The government's Rule 404(b) evidence in this case similarly showed Young wearing a plaid flannel shirt and baseball cap when he robbed banks in South Dakota and West Virginia. The bank robber in each state wore the same type of shirt and baseball hat, thus displaying the same “signature feature” in committing the crimes. The district court properly gave a limiting instruction to the Minnesota jury that it was only to consider the Rule 404(b) evidence from the South Dakota and West Virginia crimes if it “unanimously [found] it is more likely true than not true.” We conclude that the district court did not abuse its discretion in admitting evidence of Young's bank robberies in the other two states as proof of the Minnesota bank robber's identity and modus operandi.
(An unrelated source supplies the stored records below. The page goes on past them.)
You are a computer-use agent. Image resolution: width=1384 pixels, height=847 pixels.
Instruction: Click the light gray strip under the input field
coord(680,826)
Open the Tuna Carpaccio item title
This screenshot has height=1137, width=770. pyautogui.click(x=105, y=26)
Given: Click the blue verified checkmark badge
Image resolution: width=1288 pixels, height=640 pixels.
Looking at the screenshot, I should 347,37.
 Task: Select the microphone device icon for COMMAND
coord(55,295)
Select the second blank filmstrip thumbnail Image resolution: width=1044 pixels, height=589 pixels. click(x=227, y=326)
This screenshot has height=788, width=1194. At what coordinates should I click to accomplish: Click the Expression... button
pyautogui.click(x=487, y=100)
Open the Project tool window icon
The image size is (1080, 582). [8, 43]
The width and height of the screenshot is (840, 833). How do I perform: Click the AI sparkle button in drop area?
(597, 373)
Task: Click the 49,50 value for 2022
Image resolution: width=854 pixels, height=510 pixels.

While not directly addressed by the court in Young, it appears there should be something about the way the crime was committed elsewhere that the defendant would be the only person. While that "something" may be a combination of factors, it all adds up to perpetrator of the crime most likely being the defendant. In other cases, the Eighth Circuit had described this relation between the factors and the defendant as "unique." See United States v. Fawbush, 634 F.3d 420, 421-22 (8th Cir. 2011).